What to do: In the records below, the part to copy starts at the line containing "The image size is (981, 646)." and goes to the last line; output it exactly, without pictures.

•••

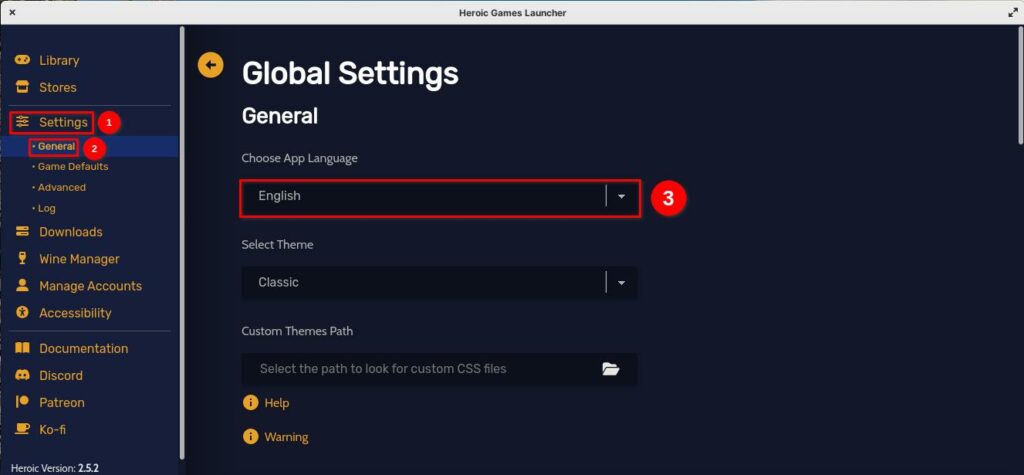Click the Help info link
This screenshot has width=1024, height=475.
[x=276, y=403]
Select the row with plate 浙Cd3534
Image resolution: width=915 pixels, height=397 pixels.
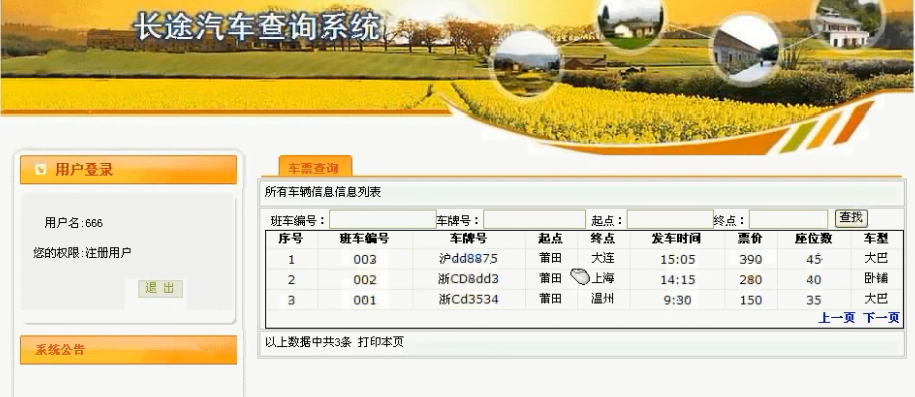click(x=585, y=300)

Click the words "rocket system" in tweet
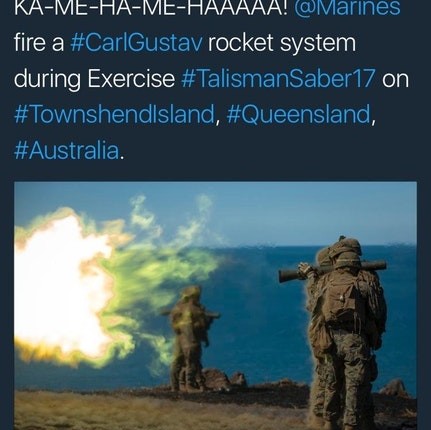click(282, 43)
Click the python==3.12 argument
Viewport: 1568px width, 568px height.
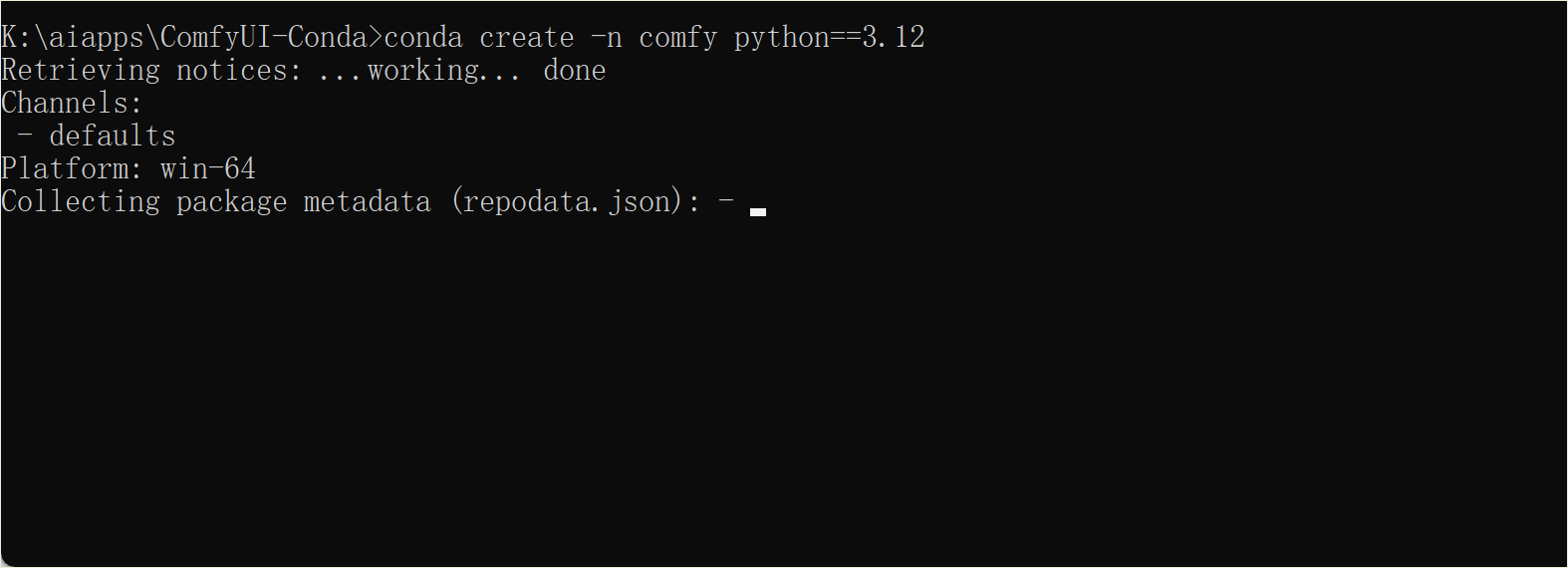click(830, 38)
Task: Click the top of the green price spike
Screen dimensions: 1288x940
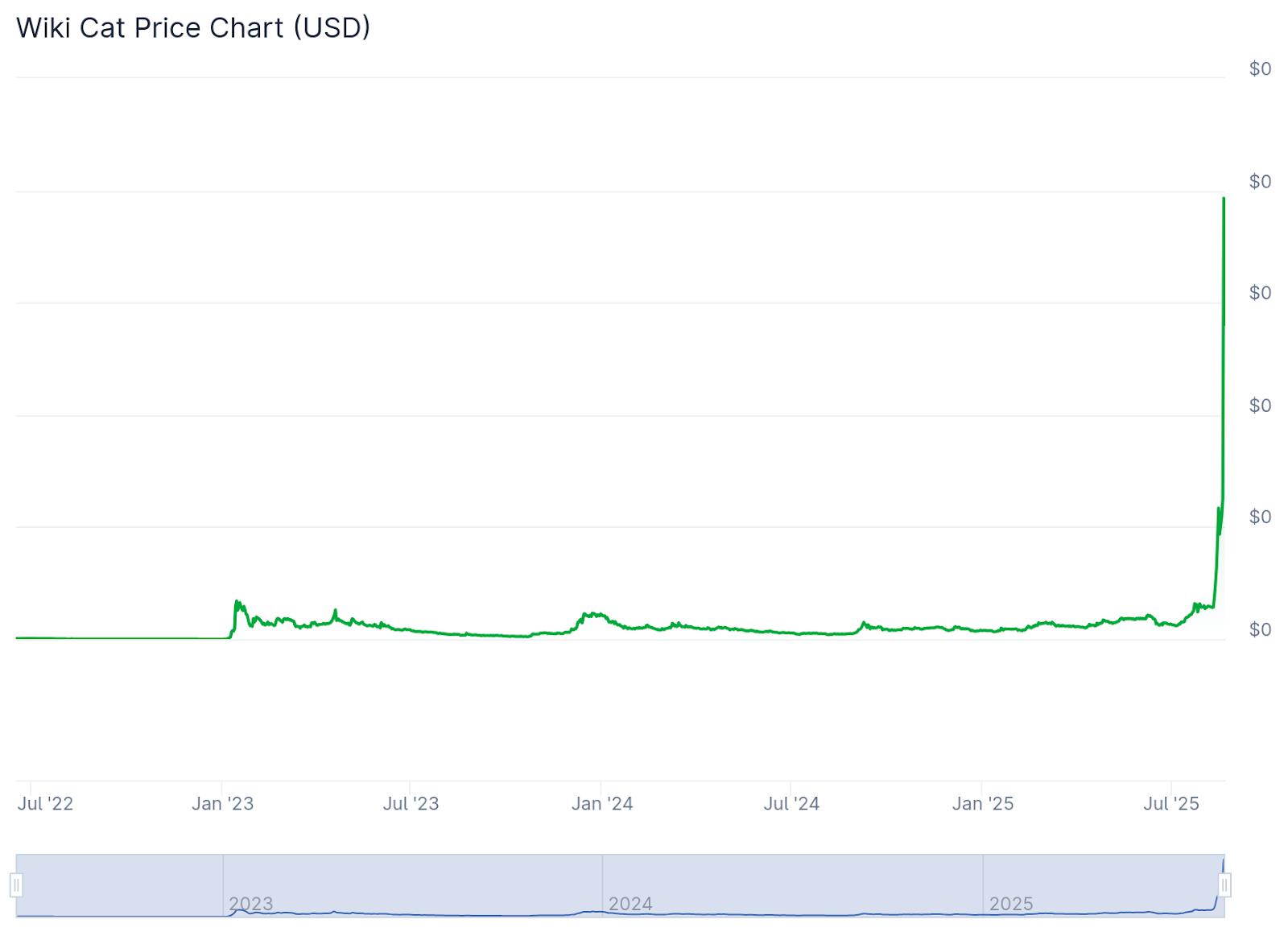Action: [x=1224, y=199]
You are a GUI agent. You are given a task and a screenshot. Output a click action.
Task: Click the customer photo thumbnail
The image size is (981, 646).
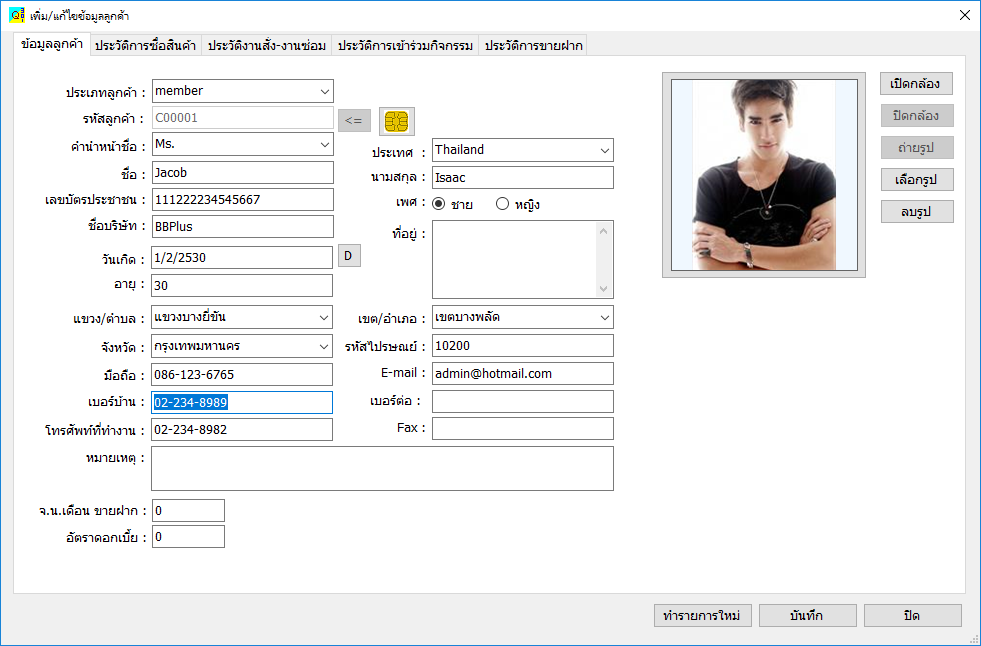click(x=764, y=175)
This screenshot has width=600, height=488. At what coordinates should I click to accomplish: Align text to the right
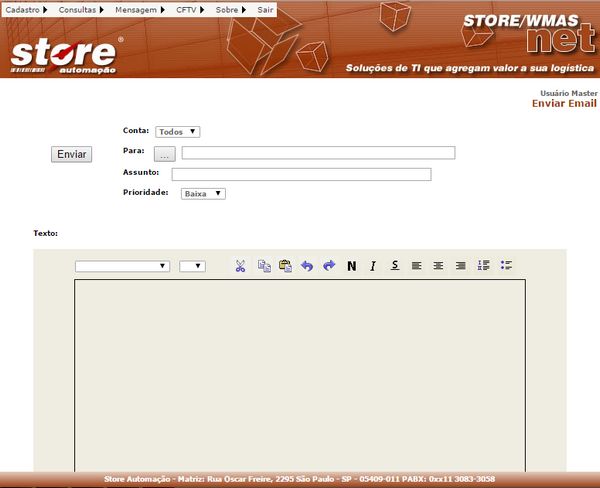click(x=461, y=266)
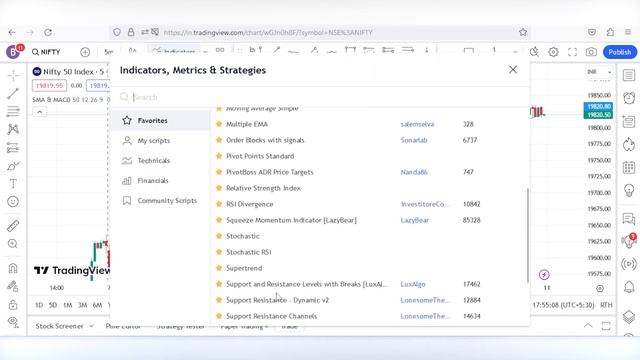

•••

The answer:
The image size is (981, 646).
click(x=764, y=175)
This screenshot has width=600, height=488. At what coordinates should I click to accomplish: Align text to the right
click(x=461, y=266)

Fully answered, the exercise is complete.